A la zaga del eclipse solar nos internamos por los valles del Norte Chico, intentando evadir la multitud y el bullicio que avanza desde la capital y que amenaza con perturbar un momento que imaginamos de profundo recogimiento ante los misterios del cosmos. Las primeras interrogantes del hombre a su existencia y las primeras deidades surgieron de los fenómenos de la naturaleza, y hoy, cuando pretendemos comprender y dominarlo casi todo, todavía las reglas del universo nos recuerdan de golpe nuestra insignificancia en el espacio y en el tiempo; salvo, tal vez, por nuestra también irreductible capacidad de maravillarnos y de agradecer la razón y la vida.
Llegamos a una antigua casa en un apacible poblado serrano de unos 3.000 habitantes, engarzado entre montañas, el vergel de un río y un cielo de un azul tan puro y luminoso que cuesta creer que ese es el cielo verdadero. A lo largo de la calle principal se enfila una sucesión de casas de adobe y quincha, algunas ornamentadas y con sus carpinterías pintadas de vivos colores, muchas con las puertas abiertas de par en par, de modo que podemos escudriñar por los zaguanes a través de sus salones hasta los verdes patios traseros. Entre medio hay comercios somnolientos, almacenes y emporios de pueblo, un par de comedores y una botillería. El único diario que se vende es el de Ovalle.
La casa domina la diminuta plaza del pueblo, junto a una iglesia de madera, y en medio de esta plaza se levanta una glorieta de la que alguna vez brotaron sones marciales, y la rodean jacarandás y magnolios. La vivienda tiene dos pisos y balcones de madera. Ahí han vivido cuatro generaciones de agricultores ligados a la historia del pueblo, desde su época de esplendor gracias a la estación de trenes San Lorenzo, de donde en rachas sucesivas de bonanza se embarcaron toneladas de cobre, luego de tomates y más tarde de uva. Del ferrocarril no queda más que un espectro en la memoria, destruida la bella estación y arrasadas las vías para robar sus durmientes de roble. La casa fue, en algún momento, un emporio bien surtido, y sus habitantes, autoridades locales. Ahí están los muebles, adornos, utensilios, herramientas, morteros, molinos, una pequeña prensa para hacer un periódico, una máquina de coser, una victrola. En un rincón hay una gran radio: “Esa era la del pueblo”, me dice la abuela. “La compraron entre todos y se instalaba con una batería los domingo en medio de la plaza para escuchar los partidos de fútbol”.
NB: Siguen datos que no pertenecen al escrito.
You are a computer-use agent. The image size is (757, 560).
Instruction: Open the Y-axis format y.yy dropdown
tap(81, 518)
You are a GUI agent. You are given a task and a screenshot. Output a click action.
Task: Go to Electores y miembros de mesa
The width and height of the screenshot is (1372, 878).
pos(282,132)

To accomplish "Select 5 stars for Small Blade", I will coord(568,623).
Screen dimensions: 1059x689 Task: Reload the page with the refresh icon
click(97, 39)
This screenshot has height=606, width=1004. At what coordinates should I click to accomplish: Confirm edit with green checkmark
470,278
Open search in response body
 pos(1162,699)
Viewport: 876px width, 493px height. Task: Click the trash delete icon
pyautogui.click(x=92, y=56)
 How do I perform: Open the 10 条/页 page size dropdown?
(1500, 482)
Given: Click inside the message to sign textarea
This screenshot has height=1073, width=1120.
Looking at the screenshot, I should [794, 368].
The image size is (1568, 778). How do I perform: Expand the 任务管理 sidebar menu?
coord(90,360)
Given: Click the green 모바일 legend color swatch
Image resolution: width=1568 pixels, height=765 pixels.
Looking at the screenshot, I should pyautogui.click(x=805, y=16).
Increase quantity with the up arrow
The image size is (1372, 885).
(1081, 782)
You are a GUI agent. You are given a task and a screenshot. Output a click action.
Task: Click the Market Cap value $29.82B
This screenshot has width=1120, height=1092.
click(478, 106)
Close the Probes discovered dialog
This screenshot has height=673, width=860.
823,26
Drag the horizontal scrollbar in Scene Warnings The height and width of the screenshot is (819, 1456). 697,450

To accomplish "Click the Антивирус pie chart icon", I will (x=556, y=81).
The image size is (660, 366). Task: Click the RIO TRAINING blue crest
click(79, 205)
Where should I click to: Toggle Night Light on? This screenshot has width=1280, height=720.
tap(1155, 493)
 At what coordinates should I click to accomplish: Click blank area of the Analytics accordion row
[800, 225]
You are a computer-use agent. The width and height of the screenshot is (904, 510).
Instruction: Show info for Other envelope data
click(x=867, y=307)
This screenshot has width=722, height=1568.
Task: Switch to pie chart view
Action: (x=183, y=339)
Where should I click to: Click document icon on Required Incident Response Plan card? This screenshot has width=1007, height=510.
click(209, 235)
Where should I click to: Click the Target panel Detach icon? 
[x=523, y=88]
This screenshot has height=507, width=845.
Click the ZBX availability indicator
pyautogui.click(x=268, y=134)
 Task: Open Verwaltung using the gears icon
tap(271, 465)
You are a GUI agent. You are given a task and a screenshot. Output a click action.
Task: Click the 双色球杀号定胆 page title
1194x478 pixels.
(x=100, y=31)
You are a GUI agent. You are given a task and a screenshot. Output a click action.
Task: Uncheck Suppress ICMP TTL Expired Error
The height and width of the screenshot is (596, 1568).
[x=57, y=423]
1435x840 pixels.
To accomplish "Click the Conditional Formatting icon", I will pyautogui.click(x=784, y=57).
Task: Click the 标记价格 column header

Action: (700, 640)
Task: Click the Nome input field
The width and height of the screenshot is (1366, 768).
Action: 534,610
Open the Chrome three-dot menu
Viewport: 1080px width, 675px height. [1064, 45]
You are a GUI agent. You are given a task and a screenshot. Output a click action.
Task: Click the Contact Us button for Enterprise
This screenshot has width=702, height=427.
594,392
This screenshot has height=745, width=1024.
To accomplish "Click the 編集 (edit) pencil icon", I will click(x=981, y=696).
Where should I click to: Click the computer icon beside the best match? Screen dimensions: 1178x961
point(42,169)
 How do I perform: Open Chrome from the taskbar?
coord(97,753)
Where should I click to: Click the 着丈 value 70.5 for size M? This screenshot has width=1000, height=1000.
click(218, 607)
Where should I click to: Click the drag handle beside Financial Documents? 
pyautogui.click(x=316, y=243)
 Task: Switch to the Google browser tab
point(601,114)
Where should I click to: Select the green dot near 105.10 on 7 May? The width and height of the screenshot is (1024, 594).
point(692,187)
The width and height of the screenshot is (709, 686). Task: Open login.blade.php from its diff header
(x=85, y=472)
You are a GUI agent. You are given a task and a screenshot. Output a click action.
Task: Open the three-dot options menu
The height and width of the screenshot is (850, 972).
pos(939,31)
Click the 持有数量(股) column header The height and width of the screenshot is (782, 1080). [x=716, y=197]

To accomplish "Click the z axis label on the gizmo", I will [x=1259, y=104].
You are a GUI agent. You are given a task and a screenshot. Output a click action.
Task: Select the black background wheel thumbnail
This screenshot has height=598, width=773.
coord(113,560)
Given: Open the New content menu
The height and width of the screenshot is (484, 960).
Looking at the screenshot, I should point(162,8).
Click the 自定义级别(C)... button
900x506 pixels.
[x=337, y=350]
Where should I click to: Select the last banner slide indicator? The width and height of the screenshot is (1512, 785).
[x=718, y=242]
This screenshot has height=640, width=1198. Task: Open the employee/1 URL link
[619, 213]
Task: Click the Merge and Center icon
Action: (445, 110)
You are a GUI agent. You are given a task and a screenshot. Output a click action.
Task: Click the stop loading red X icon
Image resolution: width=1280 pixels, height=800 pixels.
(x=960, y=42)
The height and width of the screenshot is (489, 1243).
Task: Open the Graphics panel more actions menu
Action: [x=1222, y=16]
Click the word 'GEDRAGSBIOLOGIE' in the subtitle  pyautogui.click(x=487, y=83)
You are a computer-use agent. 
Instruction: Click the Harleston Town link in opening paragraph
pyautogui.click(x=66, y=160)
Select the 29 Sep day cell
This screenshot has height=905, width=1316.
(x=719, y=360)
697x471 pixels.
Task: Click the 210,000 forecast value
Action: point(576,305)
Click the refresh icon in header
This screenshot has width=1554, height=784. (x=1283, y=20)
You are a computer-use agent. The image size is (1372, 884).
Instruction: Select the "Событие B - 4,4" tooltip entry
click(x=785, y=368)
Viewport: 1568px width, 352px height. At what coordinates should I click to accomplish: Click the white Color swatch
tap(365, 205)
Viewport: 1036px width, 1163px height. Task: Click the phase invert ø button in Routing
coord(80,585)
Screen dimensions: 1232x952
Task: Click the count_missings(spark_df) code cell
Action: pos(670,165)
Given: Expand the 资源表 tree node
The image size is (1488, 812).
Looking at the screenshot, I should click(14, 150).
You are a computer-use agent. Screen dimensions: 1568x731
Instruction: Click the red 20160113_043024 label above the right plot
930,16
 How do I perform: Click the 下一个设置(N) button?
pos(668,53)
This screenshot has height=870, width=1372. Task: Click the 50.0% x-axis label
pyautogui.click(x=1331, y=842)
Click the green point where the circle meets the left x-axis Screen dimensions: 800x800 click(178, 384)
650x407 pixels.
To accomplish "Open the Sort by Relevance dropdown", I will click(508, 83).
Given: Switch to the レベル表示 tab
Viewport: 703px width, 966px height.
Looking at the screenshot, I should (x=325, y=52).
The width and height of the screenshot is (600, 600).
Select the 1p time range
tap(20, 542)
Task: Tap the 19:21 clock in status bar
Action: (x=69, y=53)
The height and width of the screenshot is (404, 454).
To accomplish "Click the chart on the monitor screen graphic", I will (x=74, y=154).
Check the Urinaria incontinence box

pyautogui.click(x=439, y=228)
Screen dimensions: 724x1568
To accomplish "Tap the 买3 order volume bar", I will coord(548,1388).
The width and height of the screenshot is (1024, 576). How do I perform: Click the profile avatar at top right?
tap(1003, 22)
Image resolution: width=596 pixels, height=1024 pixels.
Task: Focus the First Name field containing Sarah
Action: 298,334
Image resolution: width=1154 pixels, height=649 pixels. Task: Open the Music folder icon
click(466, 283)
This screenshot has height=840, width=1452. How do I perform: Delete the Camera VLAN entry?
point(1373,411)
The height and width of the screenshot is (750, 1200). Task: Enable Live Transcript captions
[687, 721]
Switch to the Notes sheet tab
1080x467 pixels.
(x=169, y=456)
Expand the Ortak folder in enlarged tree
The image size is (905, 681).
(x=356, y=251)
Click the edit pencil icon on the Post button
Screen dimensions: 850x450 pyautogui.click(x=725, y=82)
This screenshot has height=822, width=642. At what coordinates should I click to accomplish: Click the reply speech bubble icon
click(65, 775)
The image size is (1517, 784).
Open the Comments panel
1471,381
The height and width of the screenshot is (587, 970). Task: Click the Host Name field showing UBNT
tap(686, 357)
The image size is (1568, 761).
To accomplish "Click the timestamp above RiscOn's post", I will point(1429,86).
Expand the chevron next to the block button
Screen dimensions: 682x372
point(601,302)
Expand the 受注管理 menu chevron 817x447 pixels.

Donde hasta hace poco hubo jinetes aislados del mundo en medio de la sierra andina, hoy hay automóviles, calles pavimentadas, agua y electricidad, un moderno consultorio y un excelente liceo. Pero en el espíritu de esa calle de cuatro cuadras con sus viejas casas, con esas familias aferradas a la tierra, al orgullo de la pertenencia en un lugar bellísimo del mundo, el tiempo no va ni viene, y el bullado eclipse no es el primero ni será el último.